A menor sofreu várias agressões durante os dias em que esteve raptada - por parte da mulher, do marido e da filha do casal. Até que começou a dar sinais físicos de que poderia não resistir. Nessa altura, a alegada sequestradora contactou a mãe para que esta fosse buscar a filha.
Jéssica fora referenciada pela Comissão de Proteção de Crianças e Jovens em Risco (CPCJ) e era seguida pela Segurança Social. Segundo o Jornal de Notícias, não havia, contudo, processo na CPCJ de Setúbal. Ao mesmo jornal, Isabel Braz, presidente da CPCJ de Setúbal, revelou que após a comunicação da situação de perigo foi aberto processo, mas que este foi posteriormente remetido aos serviços do Ministério Público da Comarca de Setúbal.
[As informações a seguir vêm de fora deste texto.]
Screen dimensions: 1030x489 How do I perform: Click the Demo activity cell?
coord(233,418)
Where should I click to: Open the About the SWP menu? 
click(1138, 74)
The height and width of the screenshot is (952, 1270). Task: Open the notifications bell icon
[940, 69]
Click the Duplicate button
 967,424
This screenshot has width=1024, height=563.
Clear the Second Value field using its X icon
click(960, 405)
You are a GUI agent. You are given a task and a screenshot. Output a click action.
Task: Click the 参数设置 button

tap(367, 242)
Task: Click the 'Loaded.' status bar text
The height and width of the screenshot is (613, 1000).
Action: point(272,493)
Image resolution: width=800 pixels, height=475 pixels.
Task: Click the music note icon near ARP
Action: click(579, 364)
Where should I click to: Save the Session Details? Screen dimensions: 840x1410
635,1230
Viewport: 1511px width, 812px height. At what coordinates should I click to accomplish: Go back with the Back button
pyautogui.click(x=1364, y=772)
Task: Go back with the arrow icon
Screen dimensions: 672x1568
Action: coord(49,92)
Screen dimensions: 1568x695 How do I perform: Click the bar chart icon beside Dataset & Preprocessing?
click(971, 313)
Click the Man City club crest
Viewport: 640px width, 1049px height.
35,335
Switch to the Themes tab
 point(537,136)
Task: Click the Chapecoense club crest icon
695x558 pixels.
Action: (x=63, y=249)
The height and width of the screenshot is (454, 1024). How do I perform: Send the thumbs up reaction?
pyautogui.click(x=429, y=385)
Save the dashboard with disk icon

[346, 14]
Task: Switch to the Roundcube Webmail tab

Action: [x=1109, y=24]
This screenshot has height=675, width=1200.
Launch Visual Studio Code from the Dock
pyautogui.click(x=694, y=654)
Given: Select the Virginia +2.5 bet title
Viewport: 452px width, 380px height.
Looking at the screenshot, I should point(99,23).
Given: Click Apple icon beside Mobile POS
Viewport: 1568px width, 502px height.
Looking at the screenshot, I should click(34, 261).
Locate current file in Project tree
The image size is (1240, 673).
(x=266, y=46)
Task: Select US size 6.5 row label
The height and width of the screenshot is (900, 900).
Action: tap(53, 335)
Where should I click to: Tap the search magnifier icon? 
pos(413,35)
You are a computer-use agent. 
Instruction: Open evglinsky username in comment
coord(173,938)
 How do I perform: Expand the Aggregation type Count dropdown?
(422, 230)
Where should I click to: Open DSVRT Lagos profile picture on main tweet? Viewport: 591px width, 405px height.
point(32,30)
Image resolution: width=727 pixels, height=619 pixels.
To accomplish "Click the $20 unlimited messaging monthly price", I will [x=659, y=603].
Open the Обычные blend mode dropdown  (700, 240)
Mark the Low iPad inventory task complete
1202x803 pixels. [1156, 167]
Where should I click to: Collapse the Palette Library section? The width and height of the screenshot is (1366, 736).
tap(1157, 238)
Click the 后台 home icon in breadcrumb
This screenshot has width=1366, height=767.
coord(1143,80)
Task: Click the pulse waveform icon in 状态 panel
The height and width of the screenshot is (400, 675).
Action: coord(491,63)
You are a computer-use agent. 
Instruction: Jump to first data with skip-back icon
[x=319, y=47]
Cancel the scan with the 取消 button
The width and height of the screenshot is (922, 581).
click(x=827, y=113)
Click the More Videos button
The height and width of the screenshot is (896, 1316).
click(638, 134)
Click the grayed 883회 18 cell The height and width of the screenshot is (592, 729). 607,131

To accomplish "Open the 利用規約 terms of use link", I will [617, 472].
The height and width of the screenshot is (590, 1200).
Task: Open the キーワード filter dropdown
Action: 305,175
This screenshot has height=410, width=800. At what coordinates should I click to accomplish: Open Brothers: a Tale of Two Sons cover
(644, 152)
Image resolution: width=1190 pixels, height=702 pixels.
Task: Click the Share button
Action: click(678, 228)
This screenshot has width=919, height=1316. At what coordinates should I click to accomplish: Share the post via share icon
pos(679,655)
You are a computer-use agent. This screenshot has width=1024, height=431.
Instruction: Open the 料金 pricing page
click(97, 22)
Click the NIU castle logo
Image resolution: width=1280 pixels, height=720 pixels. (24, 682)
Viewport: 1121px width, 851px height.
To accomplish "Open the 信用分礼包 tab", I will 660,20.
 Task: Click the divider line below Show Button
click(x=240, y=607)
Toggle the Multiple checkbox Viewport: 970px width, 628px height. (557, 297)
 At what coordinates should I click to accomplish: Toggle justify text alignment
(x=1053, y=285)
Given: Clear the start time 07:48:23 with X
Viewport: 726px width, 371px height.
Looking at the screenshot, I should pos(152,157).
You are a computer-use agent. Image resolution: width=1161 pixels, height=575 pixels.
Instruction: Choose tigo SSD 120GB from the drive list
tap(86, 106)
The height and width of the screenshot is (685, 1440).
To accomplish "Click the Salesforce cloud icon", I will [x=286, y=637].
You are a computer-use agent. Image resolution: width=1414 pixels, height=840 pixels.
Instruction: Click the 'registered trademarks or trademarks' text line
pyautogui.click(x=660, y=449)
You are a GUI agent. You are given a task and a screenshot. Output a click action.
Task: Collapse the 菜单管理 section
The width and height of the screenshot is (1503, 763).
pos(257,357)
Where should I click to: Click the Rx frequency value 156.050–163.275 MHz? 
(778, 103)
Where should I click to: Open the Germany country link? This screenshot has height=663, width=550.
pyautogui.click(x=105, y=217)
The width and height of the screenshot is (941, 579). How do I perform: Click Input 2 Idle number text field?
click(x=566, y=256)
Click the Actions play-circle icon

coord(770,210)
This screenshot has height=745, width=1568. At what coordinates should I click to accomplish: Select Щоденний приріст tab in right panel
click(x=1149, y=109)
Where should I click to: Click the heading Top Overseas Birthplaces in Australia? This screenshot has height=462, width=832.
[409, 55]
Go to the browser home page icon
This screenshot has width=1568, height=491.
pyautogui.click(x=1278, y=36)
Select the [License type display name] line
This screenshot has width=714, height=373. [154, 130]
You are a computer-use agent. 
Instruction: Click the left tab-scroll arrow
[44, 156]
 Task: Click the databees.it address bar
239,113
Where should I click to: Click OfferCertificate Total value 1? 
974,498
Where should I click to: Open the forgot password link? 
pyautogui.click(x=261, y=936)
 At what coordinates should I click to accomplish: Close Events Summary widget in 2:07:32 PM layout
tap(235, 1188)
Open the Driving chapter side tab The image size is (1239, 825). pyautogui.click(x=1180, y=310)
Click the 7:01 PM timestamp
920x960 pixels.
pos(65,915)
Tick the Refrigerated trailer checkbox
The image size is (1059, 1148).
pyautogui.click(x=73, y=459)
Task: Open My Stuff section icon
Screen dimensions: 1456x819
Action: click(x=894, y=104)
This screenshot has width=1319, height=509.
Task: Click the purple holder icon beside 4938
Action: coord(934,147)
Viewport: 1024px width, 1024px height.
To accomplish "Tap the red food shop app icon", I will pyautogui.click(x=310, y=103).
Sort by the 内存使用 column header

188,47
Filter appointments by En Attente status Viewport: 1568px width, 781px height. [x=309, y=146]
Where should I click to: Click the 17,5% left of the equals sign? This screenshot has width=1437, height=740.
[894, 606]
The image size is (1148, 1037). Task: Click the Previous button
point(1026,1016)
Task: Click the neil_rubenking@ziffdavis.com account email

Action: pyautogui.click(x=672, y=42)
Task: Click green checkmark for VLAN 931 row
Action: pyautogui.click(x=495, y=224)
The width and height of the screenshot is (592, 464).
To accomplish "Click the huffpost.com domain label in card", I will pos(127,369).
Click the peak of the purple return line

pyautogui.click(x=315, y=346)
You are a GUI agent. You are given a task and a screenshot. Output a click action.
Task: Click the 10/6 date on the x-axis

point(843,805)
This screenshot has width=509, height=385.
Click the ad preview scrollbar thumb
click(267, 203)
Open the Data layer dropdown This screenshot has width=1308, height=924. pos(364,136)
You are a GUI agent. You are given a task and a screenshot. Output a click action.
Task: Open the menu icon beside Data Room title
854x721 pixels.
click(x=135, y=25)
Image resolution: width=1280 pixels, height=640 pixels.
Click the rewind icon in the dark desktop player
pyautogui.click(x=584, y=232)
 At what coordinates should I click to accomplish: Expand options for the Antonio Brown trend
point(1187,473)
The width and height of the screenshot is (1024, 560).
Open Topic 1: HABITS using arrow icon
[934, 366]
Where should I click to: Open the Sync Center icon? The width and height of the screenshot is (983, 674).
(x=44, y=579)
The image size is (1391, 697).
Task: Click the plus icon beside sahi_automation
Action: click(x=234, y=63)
Rosário Farmhouse, presidente da Comissão Nacional de Promoção dos Direitos e Proteção das Crianças e Jovens, disse à CNN Portugal que, apesar dos esforços, não é possível a estas comissões preverem todos os desfechos, nomeadamente o que acabou por acontecer a Jéssica.
João Bugia, coordenador da Polícia Judiciária de Setúbal, revelou entretanto que, apesar de haver algumas suspeitas iniciais de eventuais agressões sexuais contra a criança, esses indícios não foram confirmados na autópsia realizada na quarta-feira.